(Beginning of Data shown)
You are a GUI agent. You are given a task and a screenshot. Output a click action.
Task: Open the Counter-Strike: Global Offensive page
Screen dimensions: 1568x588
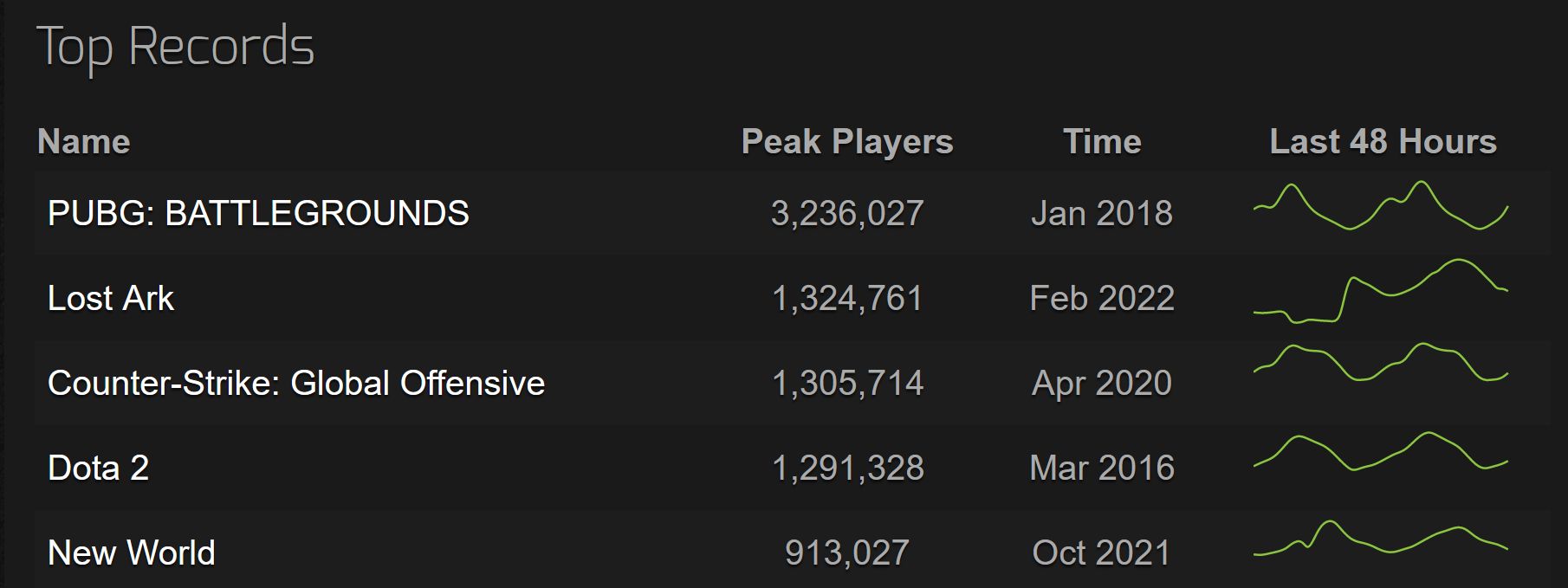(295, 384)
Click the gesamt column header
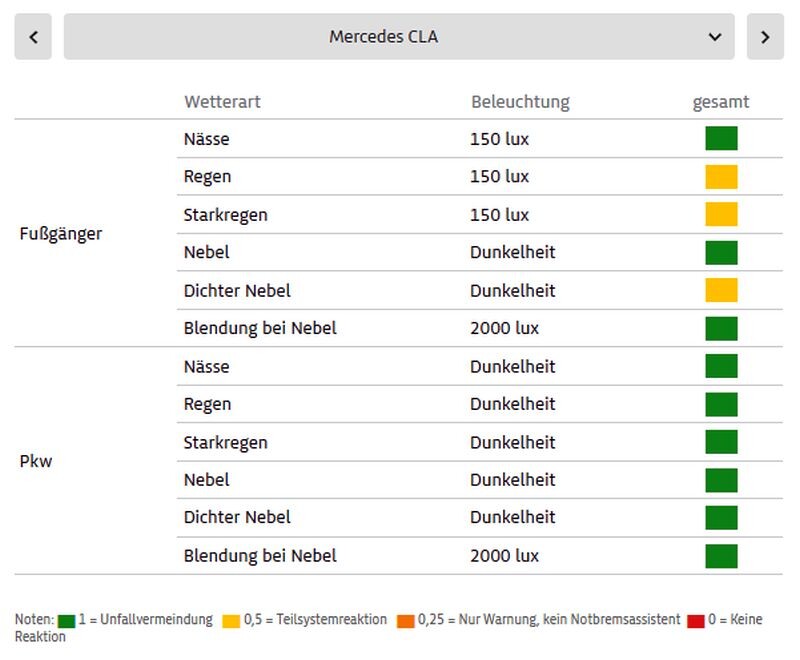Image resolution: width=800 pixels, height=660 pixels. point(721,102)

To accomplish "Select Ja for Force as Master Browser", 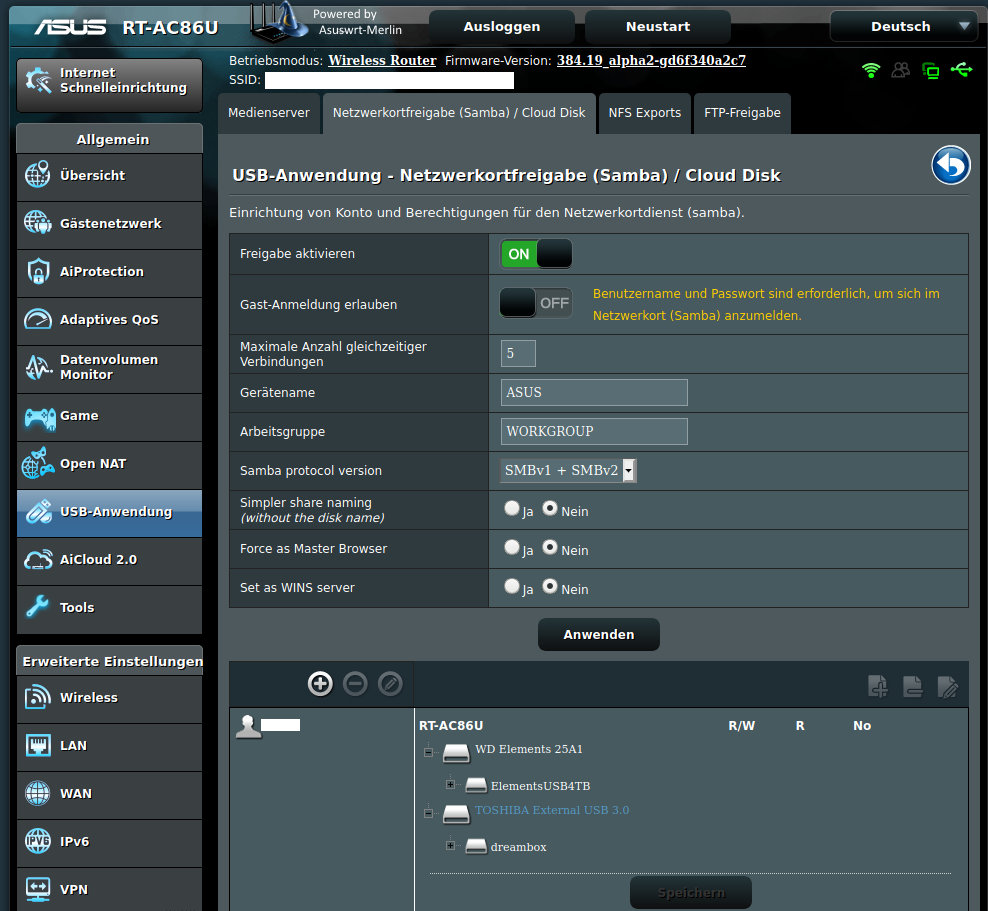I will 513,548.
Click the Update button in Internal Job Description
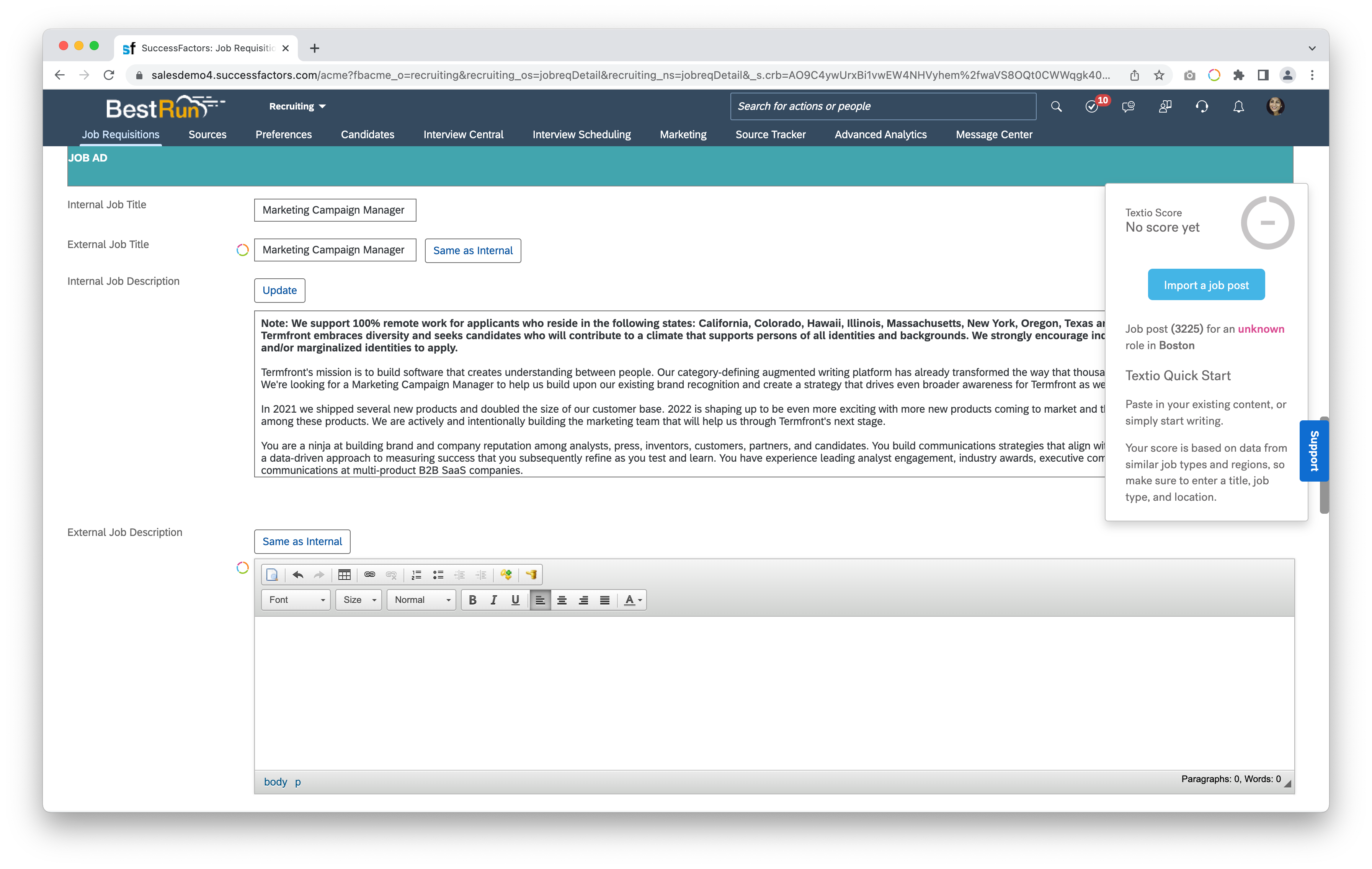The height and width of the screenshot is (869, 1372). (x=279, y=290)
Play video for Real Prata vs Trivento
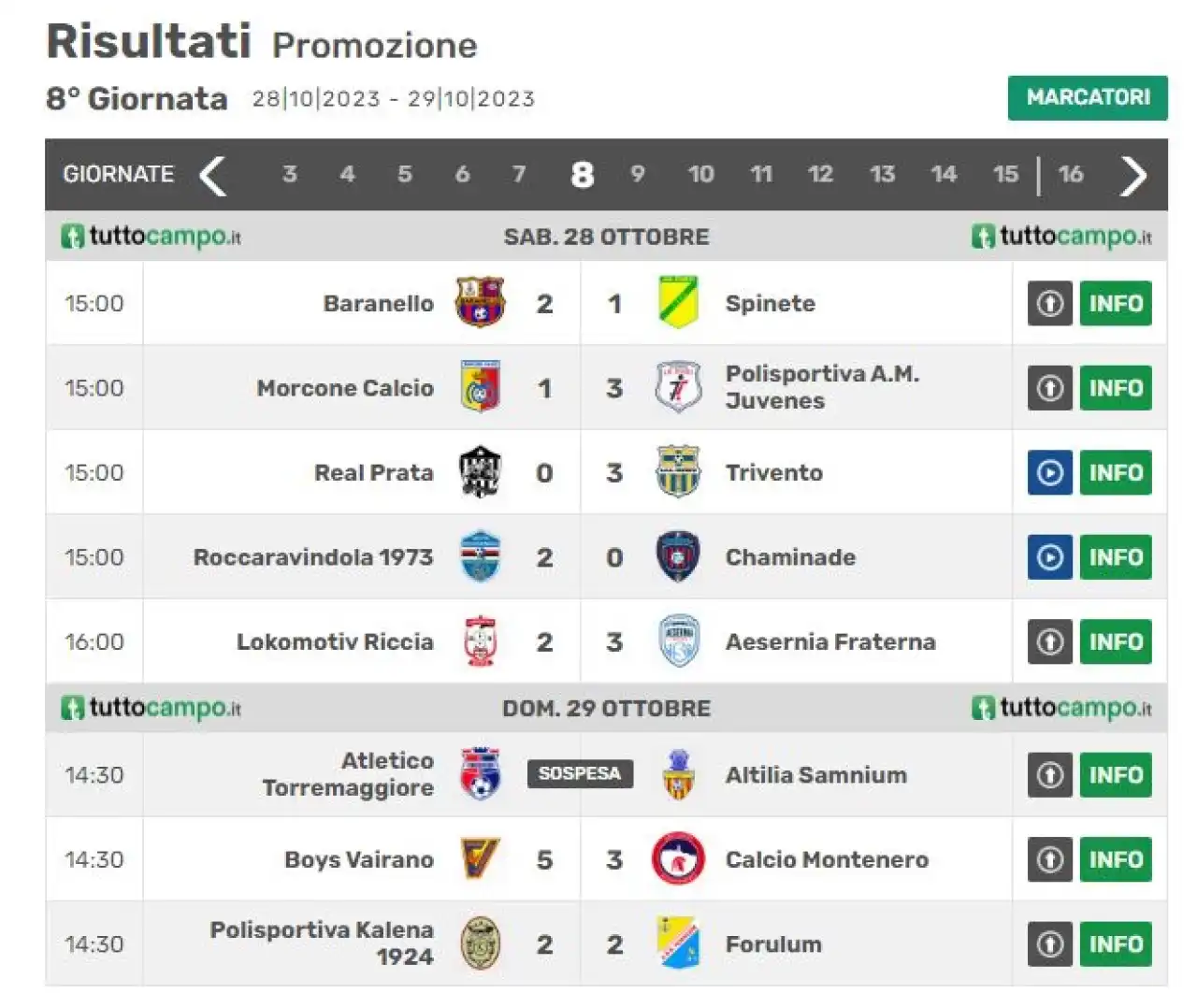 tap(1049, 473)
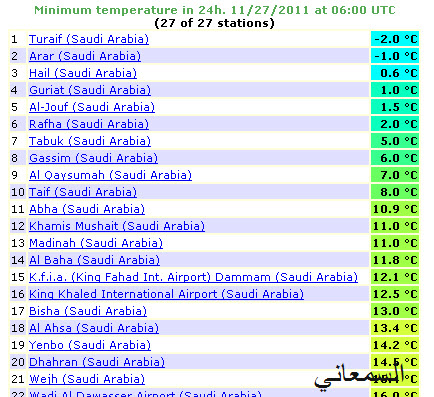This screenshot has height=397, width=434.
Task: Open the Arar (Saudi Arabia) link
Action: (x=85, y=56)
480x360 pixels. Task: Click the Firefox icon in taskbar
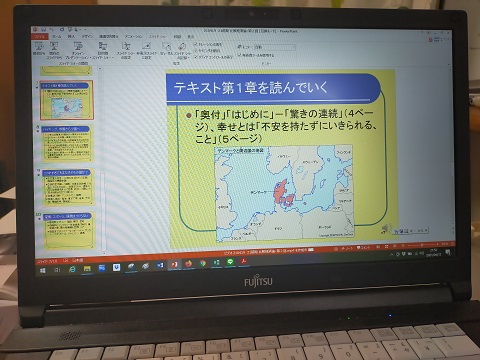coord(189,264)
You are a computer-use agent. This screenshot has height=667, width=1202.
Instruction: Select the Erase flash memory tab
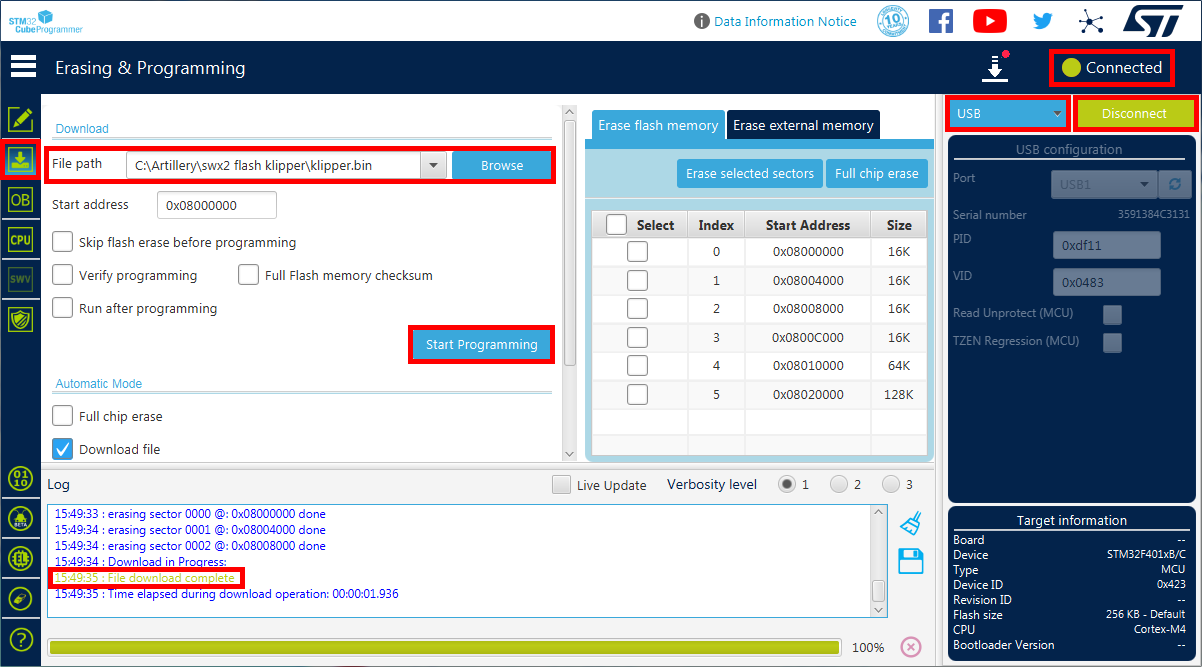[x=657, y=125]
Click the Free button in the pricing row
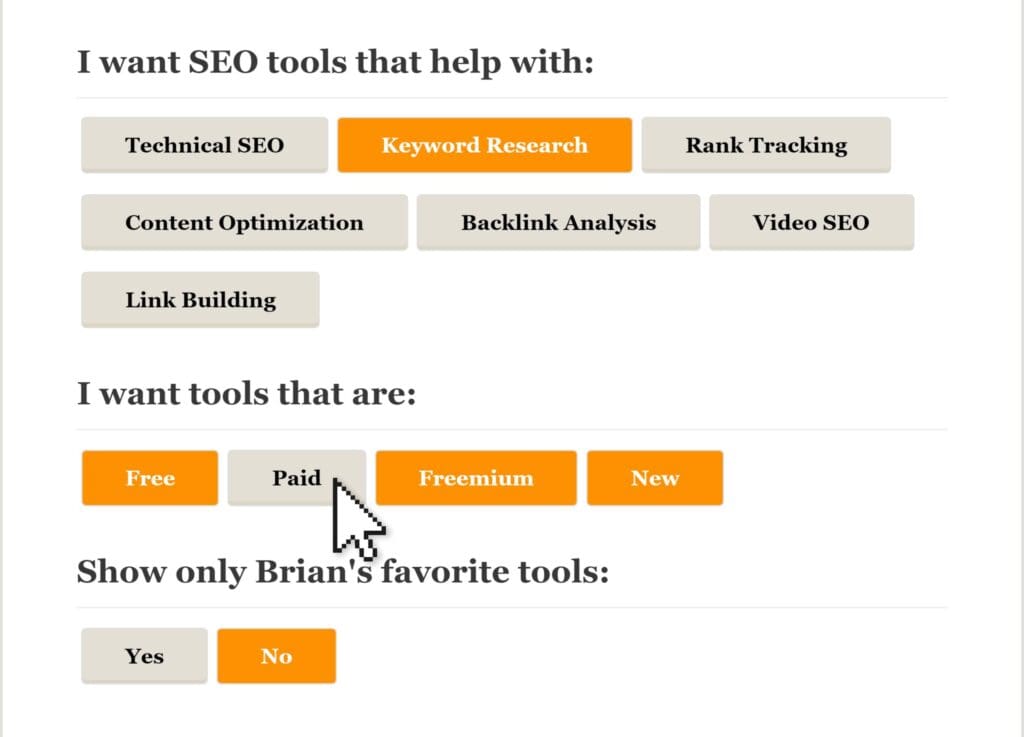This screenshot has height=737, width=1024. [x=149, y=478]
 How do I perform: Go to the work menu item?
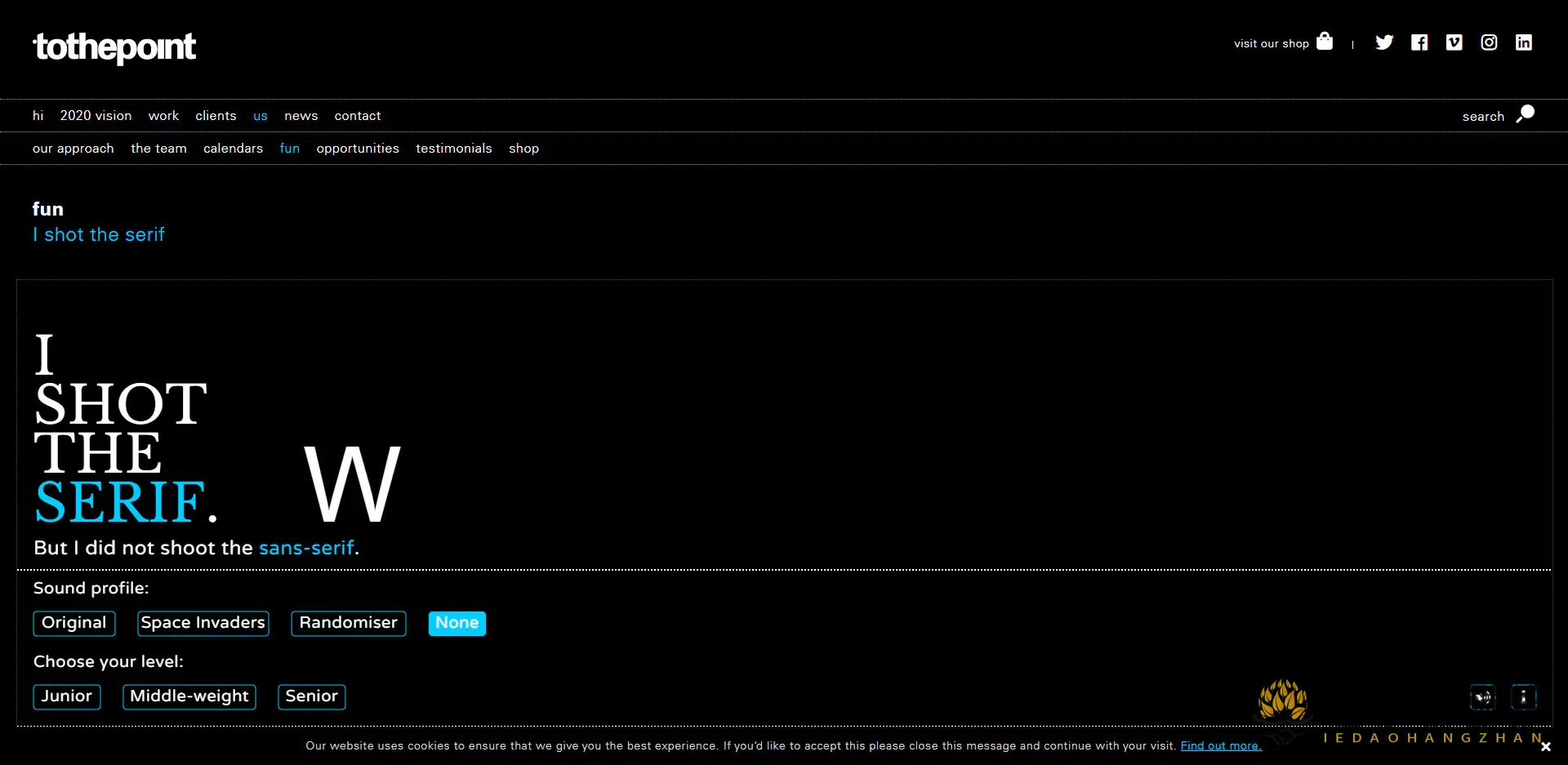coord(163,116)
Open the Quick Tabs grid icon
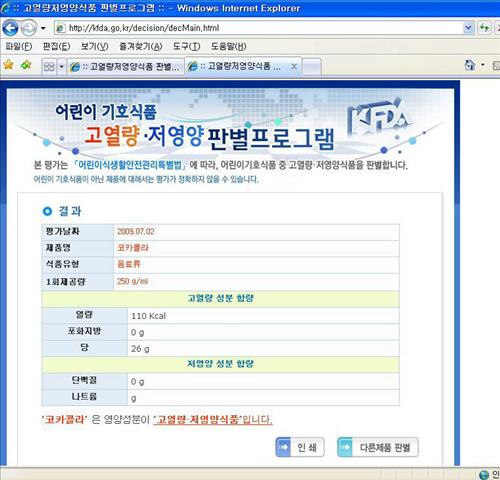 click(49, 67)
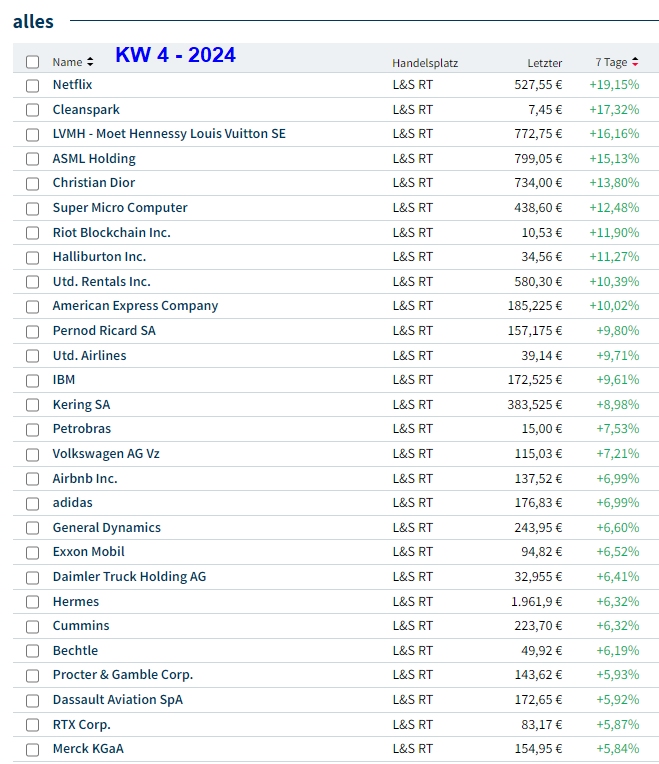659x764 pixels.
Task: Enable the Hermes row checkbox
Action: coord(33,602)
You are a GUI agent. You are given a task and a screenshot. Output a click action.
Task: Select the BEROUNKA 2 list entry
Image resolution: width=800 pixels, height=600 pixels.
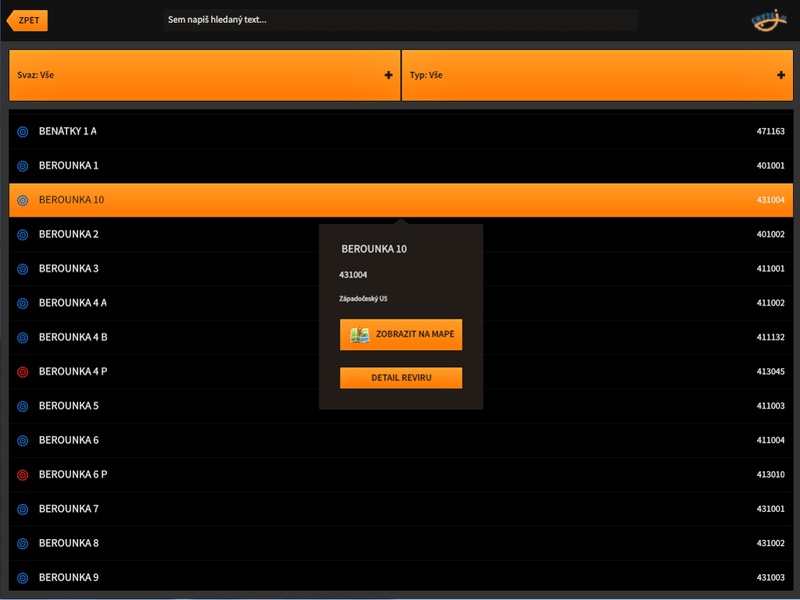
(End of Data shown)
* _Assignment_
From the line with "Click the Free button in the pricing row" down to the final line of the entries above, repeat each line exactly; omit the pictures.

* _Reply_
Click the Free button in the pricing row
This screenshot has height=737, width=1024. [x=149, y=478]
 How do I perform: Go to the work menu item?
coord(163,116)
Open the Quick Tabs grid icon
 click(49, 67)
659x764 pixels.
Task: Enable the Hermes row checkbox
Action: coord(33,602)
You are a GUI agent. You are given a task and a screenshot. Output a click action.
Task: Select the BEROUNKA 2 list entry
Image resolution: width=800 pixels, height=600 pixels.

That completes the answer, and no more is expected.